Information supplied Start Marker

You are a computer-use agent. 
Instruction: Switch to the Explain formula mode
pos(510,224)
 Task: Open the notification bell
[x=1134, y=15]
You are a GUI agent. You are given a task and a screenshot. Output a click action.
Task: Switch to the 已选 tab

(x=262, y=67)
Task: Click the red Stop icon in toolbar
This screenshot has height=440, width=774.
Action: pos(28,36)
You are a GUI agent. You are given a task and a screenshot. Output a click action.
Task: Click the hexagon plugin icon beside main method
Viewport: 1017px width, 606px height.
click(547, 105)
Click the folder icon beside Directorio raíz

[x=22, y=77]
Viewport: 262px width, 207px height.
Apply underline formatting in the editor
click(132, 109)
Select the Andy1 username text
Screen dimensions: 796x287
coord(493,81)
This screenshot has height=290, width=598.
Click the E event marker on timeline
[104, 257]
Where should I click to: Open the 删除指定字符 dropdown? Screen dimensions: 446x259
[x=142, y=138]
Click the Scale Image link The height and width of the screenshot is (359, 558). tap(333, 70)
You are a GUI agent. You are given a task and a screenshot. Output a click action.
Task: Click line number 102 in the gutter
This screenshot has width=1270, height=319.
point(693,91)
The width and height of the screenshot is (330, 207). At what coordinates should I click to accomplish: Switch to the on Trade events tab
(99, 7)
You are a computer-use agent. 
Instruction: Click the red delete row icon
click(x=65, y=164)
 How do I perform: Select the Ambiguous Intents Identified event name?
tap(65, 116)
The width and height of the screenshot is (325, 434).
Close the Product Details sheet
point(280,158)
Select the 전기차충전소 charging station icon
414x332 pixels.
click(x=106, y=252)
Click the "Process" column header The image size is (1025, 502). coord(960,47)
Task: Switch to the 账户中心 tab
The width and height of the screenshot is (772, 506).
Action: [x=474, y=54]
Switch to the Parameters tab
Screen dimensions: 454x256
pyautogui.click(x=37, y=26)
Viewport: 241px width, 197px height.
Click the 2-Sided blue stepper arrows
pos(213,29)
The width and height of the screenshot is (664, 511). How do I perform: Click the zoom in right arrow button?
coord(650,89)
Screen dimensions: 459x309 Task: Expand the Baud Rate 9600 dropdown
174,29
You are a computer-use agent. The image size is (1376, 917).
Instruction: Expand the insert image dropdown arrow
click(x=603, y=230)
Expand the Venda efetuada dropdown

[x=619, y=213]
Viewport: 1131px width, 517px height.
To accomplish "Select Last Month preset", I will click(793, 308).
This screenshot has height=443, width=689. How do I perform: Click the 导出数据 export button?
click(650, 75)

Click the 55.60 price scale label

Information supplied End Marker

**Exercise objective**
Every entry in the listing above is to be repeated verbatim.

**Task answer**
You are a computer-use agent. 
Instruction: Switch to the Explain formula mode
pos(510,224)
 Task: Open the notification bell
[x=1134, y=15]
You are a GUI agent. You are given a task and a screenshot. Output a click action.
Task: Switch to the 已选 tab

(x=262, y=67)
Task: Click the red Stop icon in toolbar
This screenshot has height=440, width=774.
Action: pos(28,36)
You are a GUI agent. You are given a task and a screenshot. Output a click action.
Task: Click the hexagon plugin icon beside main method
Viewport: 1017px width, 606px height.
click(547, 105)
Click the folder icon beside Directorio raíz

[x=22, y=77]
Viewport: 262px width, 207px height.
Apply underline formatting in the editor
click(132, 109)
Select the Andy1 username text
Screen dimensions: 796x287
coord(493,81)
This screenshot has height=290, width=598.
Click the E event marker on timeline
[104, 257]
Where should I click to: Open the 删除指定字符 dropdown? Screen dimensions: 446x259
[x=142, y=138]
Click the Scale Image link The height and width of the screenshot is (359, 558). tap(333, 70)
You are a GUI agent. You are given a task and a screenshot. Output a click action.
Task: Click line number 102 in the gutter
This screenshot has width=1270, height=319.
point(693,91)
The width and height of the screenshot is (330, 207). At what coordinates should I click to accomplish: Switch to the on Trade events tab
(99, 7)
You are a computer-use agent. 
Instruction: Click the red delete row icon
click(x=65, y=164)
 How do I perform: Select the Ambiguous Intents Identified event name?
tap(65, 116)
The width and height of the screenshot is (325, 434).
Close the Product Details sheet
point(280,158)
Select the 전기차충전소 charging station icon
414x332 pixels.
click(x=106, y=252)
Click the "Process" column header The image size is (1025, 502). coord(960,47)
Task: Switch to the 账户中心 tab
The width and height of the screenshot is (772, 506).
Action: [x=474, y=54]
Switch to the Parameters tab
Screen dimensions: 454x256
pyautogui.click(x=37, y=26)
Viewport: 241px width, 197px height.
Click the 2-Sided blue stepper arrows
pos(213,29)
The width and height of the screenshot is (664, 511). How do I perform: Click the zoom in right arrow button?
coord(650,89)
Screen dimensions: 459x309 Task: Expand the Baud Rate 9600 dropdown
174,29
You are a computer-use agent. The image size is (1376, 917).
Instruction: Expand the insert image dropdown arrow
click(x=603, y=230)
Expand the Venda efetuada dropdown

[x=619, y=213]
Viewport: 1131px width, 517px height.
To accomplish "Select Last Month preset", I will click(793, 308).
This screenshot has height=443, width=689. How do I perform: Click the 导出数据 export button?
click(650, 75)

Click the 55.60 price scale label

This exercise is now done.